An exact transcript is required of the lines below, from the one containing "Endast nödvändiga cookies (294, 1346)" through the very last; leave every picture out of it.
[Opening Provided records section]
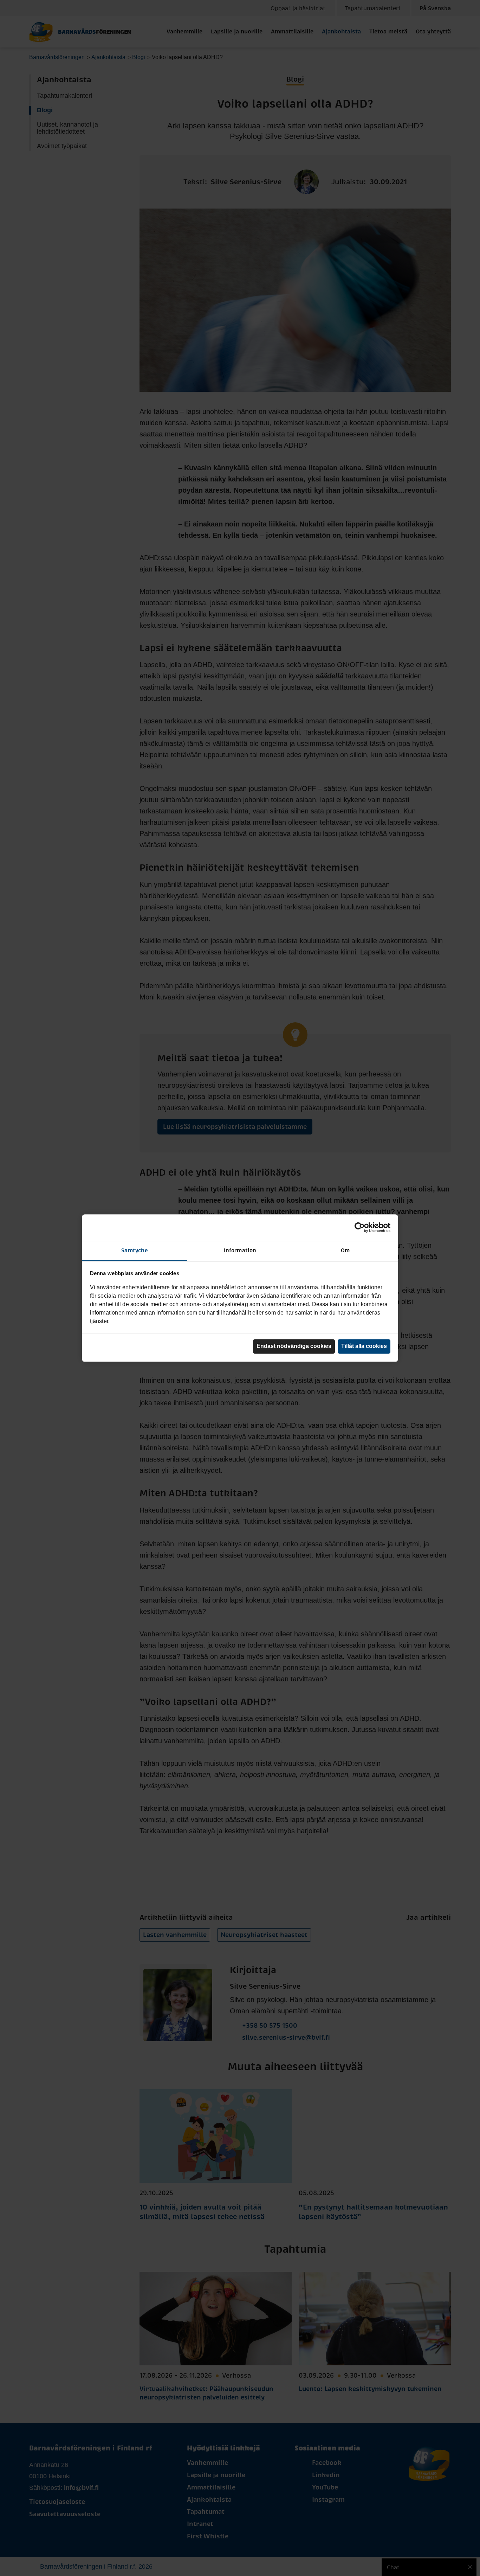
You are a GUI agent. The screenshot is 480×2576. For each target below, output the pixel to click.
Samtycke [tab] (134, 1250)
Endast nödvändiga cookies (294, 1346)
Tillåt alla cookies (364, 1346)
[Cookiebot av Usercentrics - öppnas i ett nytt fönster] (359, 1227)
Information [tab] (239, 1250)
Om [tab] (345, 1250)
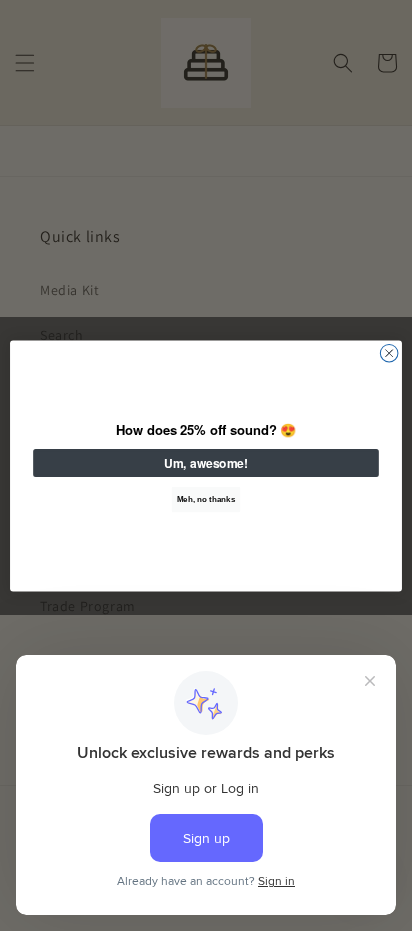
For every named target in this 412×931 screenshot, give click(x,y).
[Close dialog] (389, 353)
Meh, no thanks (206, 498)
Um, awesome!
[Closing Provided records section]
*Expected answer*.
Endast nödvändiga cookies (294, 1346)
Tillåt alla cookies (364, 1346)
[Cookiebot av Usercentrics - öppnas i ett nytt fönster] (359, 1227)
Information [tab] (239, 1250)
Om [tab] (345, 1250)
For every named target in this 412×931 screenshot, give click(x,y).
[Close dialog] (389, 353)
Meh, no thanks (206, 498)
Um, awesome!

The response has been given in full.